Walking down that hallway now, Attila thrashes herself free from the distinguished gentleman. She looks at his face and a name rises into her mind, Nigel … dad … fuck. “What the fucking shit, Nigel? Those fucking little brats need to be punished,” Attila fits in a storm of rage. “What kids? Those kids under the tree? Oh, shit, Attila. Don’t tell me you’re forgetting again,” Nigel responds. Forgetting? Again? The rage subsides as a new emotion takes control. Fuck. Orphans … the party is for the fucking orphans. “And I just fucking … goddammit,” Attila speaks aloud after the remembrance catches up with her. “I swear to god, Attila,” Nigel fumes; “Your mother knew this would not be a good idea. So, for jesus-fucking-christ’s sake, get your shit together or get the fuck out of here, now!” Nigel backs away from her a bit and drops his head, looking defeated, “I have to go deal with this shit storm now.” “I’m sorry,” Attila says, emotionless with eyes that dare her father to say more. “Just … just leave,” Nigel states as he begins to walk away. “Wait, Dad,” Attila attempts with a voice of childlike innocence. Nigel stops walking for a moment but does not turn to face her. He sighs, “What?” “What day is it? Like the date. What’s today’s date?” Attila asks. Nigel turns and faces her now with a look of utter disgust, “Attila, I cannot do this with you again.” “But,” Attila tries again. “No!” Nigel yells with the slice of his right hand; “Shut up! Just shut the fuck up and get the hell out of here! Now!” Stepping back a step from the sheer force of her father’s violence, Attila feels a small twinge of trigger-point pain shooting through the back of her right shoulder and down her right arm. Nigel breathes out a deep breath and continues to walk away, toward the festive festivities. Alone in the swooping corridor where the two walls, through which the revolving door allows entrance into this god-forsaken place, seemingly come to a point, Attila turns her back on her father as well and begins to walk deeper into the curving hallway.

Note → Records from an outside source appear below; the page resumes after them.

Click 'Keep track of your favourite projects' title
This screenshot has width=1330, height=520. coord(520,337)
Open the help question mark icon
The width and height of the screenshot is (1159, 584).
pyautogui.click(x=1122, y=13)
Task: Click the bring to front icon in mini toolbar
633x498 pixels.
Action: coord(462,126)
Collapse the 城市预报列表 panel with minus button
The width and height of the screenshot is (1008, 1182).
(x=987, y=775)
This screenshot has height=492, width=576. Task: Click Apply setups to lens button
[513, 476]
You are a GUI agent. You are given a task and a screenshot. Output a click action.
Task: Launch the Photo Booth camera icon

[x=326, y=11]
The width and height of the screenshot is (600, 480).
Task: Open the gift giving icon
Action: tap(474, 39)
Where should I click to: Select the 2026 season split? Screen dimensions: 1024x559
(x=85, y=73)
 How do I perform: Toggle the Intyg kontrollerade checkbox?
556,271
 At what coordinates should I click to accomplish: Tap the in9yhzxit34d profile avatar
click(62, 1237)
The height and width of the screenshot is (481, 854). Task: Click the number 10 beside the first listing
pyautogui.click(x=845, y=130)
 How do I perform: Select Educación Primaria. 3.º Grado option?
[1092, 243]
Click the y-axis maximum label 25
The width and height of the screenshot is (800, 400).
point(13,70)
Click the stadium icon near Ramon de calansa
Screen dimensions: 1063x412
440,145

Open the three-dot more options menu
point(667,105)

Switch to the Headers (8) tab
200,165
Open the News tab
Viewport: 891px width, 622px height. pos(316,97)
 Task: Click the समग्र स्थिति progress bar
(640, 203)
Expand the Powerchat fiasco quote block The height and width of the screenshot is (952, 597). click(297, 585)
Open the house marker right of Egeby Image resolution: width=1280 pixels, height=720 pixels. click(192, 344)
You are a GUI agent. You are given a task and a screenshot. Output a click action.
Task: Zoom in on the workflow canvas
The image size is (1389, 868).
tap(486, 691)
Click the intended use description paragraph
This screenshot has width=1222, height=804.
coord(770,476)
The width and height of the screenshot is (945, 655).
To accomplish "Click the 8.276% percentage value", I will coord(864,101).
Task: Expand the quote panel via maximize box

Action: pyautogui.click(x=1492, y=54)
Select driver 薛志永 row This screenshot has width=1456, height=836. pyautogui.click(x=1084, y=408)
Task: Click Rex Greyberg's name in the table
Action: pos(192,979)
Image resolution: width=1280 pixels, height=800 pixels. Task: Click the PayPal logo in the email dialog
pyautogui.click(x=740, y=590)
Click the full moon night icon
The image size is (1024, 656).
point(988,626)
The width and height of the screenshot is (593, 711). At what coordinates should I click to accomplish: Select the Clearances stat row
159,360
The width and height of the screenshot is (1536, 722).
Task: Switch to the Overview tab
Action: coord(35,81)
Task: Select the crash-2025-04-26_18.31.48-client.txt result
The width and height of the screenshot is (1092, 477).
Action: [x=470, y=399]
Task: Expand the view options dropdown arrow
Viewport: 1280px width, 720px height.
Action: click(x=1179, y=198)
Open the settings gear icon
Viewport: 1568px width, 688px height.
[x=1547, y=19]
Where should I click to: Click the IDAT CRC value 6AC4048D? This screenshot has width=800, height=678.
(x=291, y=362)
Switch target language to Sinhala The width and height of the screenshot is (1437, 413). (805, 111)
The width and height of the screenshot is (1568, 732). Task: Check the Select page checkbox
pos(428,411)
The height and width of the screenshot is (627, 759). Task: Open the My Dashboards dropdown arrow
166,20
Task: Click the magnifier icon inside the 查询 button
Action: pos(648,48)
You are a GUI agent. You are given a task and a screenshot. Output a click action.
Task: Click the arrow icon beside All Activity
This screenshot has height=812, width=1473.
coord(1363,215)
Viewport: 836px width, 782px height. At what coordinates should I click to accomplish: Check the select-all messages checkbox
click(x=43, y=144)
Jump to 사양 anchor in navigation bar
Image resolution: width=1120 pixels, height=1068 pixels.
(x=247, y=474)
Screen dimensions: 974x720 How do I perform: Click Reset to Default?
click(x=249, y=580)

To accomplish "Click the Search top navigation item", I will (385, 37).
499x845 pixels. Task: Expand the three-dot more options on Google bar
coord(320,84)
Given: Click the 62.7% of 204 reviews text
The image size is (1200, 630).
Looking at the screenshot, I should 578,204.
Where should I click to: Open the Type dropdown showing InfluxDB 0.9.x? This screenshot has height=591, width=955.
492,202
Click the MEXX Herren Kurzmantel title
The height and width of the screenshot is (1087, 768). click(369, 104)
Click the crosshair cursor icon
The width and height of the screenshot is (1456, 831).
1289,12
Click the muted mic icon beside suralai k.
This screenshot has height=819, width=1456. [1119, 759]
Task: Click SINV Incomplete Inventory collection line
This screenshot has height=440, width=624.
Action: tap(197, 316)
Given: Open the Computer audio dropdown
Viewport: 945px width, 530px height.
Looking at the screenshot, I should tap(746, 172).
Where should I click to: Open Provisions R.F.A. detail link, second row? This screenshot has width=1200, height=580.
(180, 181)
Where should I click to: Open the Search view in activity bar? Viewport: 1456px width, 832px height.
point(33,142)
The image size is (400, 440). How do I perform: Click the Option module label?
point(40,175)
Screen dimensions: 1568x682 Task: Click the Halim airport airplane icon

Double doors approach on the right as Attila walks. Of the sort that signify a kitchen must reside beyond them, each door swings from outer hinges, never fully making contact at the center. Two large, circular windows allow a viewer, either looking in or peering out, a view. Attila stands on the perceived outside, and therefore, looks into the room, a large, industrial-like space, unlike the kitchen in which she taught her cooking class earlier … today? Attila suddenly wonders. Clinks of pots and roars of fans vibrate through the doors into Attila’s ears. Maybe not, she decides and continues to walk on, down the curving hall. One of the doors opens behind her, and a voice speaks out, “Attila!” Attila turns to see the person who yells. A name surfaces, Wen. Wen continues, “There you are. Your mother asked about you, but I didn’t know where you were.” Attila looks at Wen blankly and then looks down at the floor again. The carpet has an interesting pattern of wreaths or something, Attila notices as she cocks her head to make sense of the design. Where have I …? Concerned, Wen interrupts the thought and asks, “Are you alright? You don’t look so good.” Attila looks up at Wen’s face once again and cants forward a bit to get a better sense of Who is this person? “Attila?” Wen asks not for confirmation but rather, to focus Attila’s attention. “Yes,” Attila responds. “Why don’t you come in the kitchen, and I’ll get you something to eat,” Wen offers, again very concerned. Attila searches for an answer, Goddammit. “Are you hungry?” Wen asks. No. “Sure,” Attila responds and walks toward the double doors that swing. “Alright,” Wen states, satisfied, and then continues with what seems to be a bit of personal knowledge, “You can hang out in here for a while. I know how much you love these things.” Do I? Attila wonders to herself, and then forces out a small chuckle to normalize the situation.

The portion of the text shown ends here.